# 3 Input data preparation¶

In Sec. 2.1.1 (Solution of the mean–variance model) we mentioned that the expected return vector \(\mu\) and the covariance matrix \(\Sigma\) of the securities needs to be estimated. In this chapter we will discuss this topic through a more general approach.

Portfolio optimization problems are inherently stochastic because they contain uncertain forward-looking quantities, most often the return of securities \(R\). In the case of the basic mean–variance optimization problems (2.1)-(2.3) the simple form of the objective and constraint functions make it possible to isolate uncertainty from the decision variables and wrap it into the parameters. This allows us to separate stochastic optimization into parameter estimation and deterministic optimization steps.

In many cases, for instance those involving different risk measures, however, it is not possible to estimate the optimization inputs as a separate step. These objectives or constraints can be a non-trivial function of portfolio returns, and thus we have to explicitly model the randomness. Therefore more generally our goal is to estimate the *distribution of returns* over the investment time period. The simplest way to do that is by using the concept of *scenario*.

## 3.1 Scenarios¶

A scenario is a possible realization \(\mathbf{z}_k\) of the \(N\) dimensional random vector \(Z\) of a quantity corresponding to a given time period [MWOS15]. Thus we can also see a set of scenarios as a discretization of the distribution of \(Z\).

We denote the number of scenarios by \(T\). The probability of scenario \(\mathbf{z}_k\) occurring will be \(p_k\), with \(\sum_{k=1}^T p_k = 1\). In practice when the scenarios come from historical data or are obtained via computer simulation, all scenarios are assumed to have the same probability \(1/T\).

We commonly work with scenarios of the security returns \(R\). Scenario \(k\) of security returns will be \(\mathrm{r}_k\). Assuming that \(p_k = 1/T\), we can arrange the scenarios as columns of the \(N\times T\) matrix \(\mathbf{R}\).

### 3.1.1 Scenario generation¶

Both the quality and the quantity of scenarios is important to get reliable optimal portfolios. Scenarios must be representative and also there must be enough of them to accurately model a random variable. Too few scenarios could lead to approximation errors, while too many scenarios could result in excessive computational cost. Next we discuss some common ways of generating scenarios.
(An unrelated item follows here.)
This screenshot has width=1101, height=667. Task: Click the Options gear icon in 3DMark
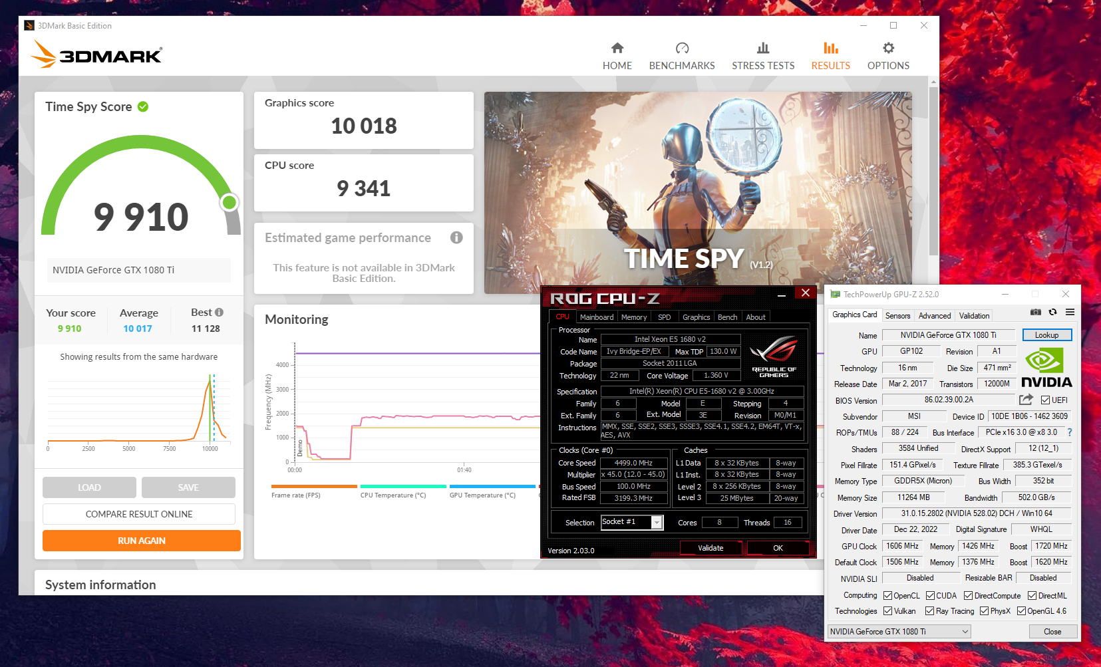(888, 49)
### 3.1.2 Historical data¶

If we can assume that past realizations of a random quantity represents possible future outcomes, we can simply use historical data to create scenarios. Observations are then collected from a predetermined time window, with a given frequency. Each scenario would correspond to a vector of simultaneous observations for all \(N\) securities.
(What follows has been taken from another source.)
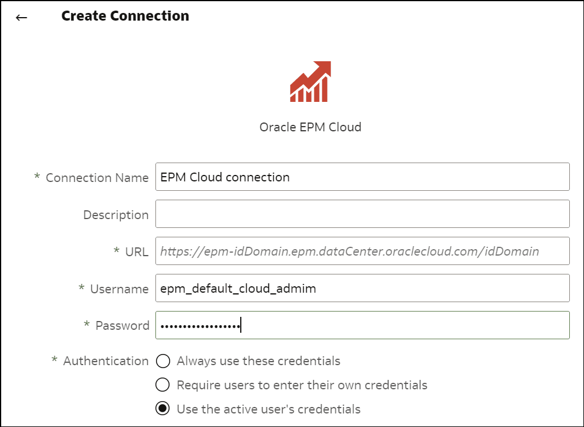Go back using the left arrow icon
This screenshot has height=427, width=584.
21,18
Using historical data is a simple non-parametric approach, but it could be inaccurate or insufficient in some cases:

The underlying assumption about past realizations representing the future might not be realistic, if markets fundamentally change in the observed time period, or unexpected extreme events happen. Such changes can happen at least in every several years, often making the collection of enough representative historical data impossible.
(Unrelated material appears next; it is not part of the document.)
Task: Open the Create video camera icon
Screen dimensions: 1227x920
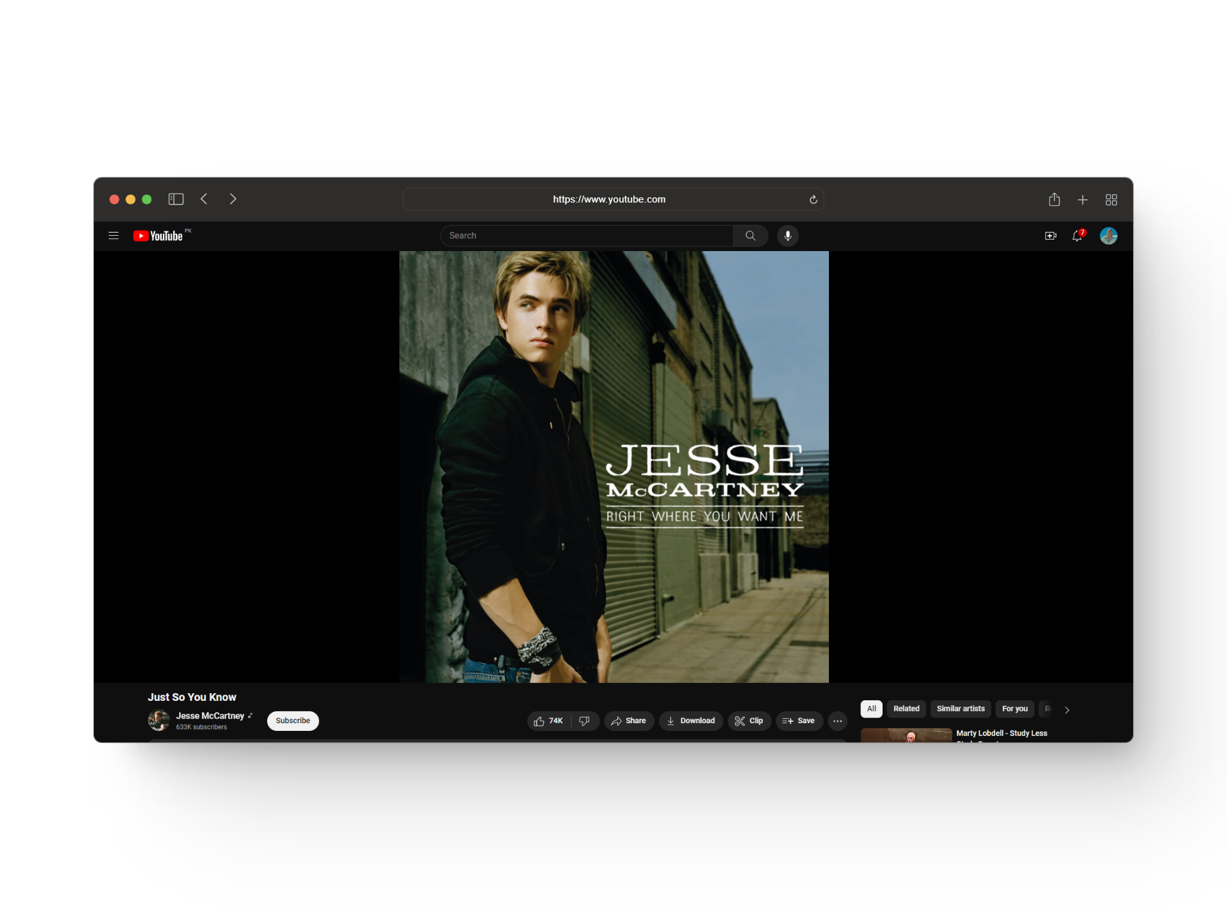Action: 1050,236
It can represent the tails of the distribution inaccurately because of low number of samples corresponding to the low probability tail events. Also these extreme values can highly depend on the given historical sample, and can fluctuate a lot when the sample changes.

It depends on the observations being independent and identically distributed. Without this assumption, for example if the data exhibits autocorrelation, volatility clustering, etc., the distribution estimated based on historical scenarios will be inaccurate.

### 3.1.3 Monte Carlo simulation¶

With this approach we can generate a large number of scenarios according to a specified distribution. It can be useful in cases when there is a lack of historical scenarios available in the desired timeframe, but we have a model of the relevant probability distribution. This allows us to generate scenarios through a parametric approach. It has the following steps:

Select a (multivariate) probability distribution that explains all interesting features of the quantity of interest, e. g. fat tails and tail-dependence of return.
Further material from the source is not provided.